Over the last 40 years there have been sharp rises in male suicide right across Europe, and a steady rise in a range of psychosocial disorders, with almost as many problems arising from affluence as from poverty.

Many theories have been suggested to explain this. But most boil down to a few common elements. One is choice.

Today's 17-year-old may feel more constrained than a decade ago - certainly in terms of living away from home, or having discretionary spending money. But in other respects the range of choices has continued to escalate. How to organise your sex life; whether to go university; what sort of career to plan for. More relationships at an earlier age - and puberty now starts earlier than ever before - also means more breakups and more heartbreaks.

With so many confusing choices, and few obvious role models, it is not surprising that many find things tough going. At the same time some of the props have fallen away. Young people and adults speak a different language and it is more likely that young people will feel alienated from the dominant culture.

But youth culture is now in secular decline for the simple reason that the size of the youth age cohorts is now so much smaller than in the 1960s.
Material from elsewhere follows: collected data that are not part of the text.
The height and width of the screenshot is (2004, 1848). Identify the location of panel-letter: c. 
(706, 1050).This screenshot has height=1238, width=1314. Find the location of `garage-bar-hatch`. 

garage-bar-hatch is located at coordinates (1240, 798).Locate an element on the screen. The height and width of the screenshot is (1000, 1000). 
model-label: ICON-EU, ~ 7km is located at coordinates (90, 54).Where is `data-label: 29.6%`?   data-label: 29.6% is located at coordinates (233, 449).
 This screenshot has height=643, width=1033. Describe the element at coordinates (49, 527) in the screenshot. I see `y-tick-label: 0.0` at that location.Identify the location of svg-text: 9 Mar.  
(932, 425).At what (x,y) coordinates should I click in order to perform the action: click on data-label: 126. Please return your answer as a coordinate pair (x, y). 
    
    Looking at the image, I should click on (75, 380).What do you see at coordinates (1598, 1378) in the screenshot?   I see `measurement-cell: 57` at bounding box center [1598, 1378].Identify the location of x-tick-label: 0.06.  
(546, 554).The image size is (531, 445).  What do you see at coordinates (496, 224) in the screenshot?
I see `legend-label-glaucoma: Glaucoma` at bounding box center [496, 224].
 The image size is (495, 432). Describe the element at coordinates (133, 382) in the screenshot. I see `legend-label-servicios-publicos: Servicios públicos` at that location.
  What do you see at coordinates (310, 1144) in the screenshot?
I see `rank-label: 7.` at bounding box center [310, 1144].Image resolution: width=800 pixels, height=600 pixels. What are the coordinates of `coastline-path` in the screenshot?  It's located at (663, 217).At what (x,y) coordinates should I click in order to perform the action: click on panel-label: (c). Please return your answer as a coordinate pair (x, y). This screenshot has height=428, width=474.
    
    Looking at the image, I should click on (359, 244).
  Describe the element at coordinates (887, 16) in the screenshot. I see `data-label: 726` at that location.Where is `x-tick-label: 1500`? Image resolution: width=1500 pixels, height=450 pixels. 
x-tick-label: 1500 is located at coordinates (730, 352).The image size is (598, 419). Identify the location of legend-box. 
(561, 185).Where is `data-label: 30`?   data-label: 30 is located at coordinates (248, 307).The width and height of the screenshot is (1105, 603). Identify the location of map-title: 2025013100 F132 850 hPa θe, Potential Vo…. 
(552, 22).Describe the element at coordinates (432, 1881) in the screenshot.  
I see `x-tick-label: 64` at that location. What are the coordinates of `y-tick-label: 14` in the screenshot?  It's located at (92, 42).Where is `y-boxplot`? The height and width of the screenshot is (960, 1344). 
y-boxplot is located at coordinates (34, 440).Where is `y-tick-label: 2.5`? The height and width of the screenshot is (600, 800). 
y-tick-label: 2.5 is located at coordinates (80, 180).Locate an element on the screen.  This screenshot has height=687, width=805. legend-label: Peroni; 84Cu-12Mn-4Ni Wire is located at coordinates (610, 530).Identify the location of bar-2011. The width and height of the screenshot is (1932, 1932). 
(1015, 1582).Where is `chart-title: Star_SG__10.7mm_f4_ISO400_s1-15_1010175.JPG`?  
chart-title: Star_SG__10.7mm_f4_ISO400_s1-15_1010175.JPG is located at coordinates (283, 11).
Youth is also more fragmented and less confident, and no longer provides the same feeling of belonging. You may be able to feel miserable along with Nirvana, but you now share almost nothing with the rap fan next door.

The problem for young people today is that there are not that many things to belong to. Perhaps a few sports clubs or societies, the Methodists or big campaigns like Greenpeace. But bar the cults, or the fierce loyalty of some football clubs, it is harder to find an attachment.

It would be wrong for universities to try to offer a cloistered security. They cannot wish away the pressures of the outside world. If they can do this for their staff - even Harvard's president recently had to take a leave of absence on grounds of exhaustion - they are hardly likely to be able to do it for their students. And if there are tears to be shed they should probably be for those not lucky enough to share the worries about precisely what career to follow and how to cope with the next round of exams.

Geoff Mulgan is director of Demos, the independent think tank.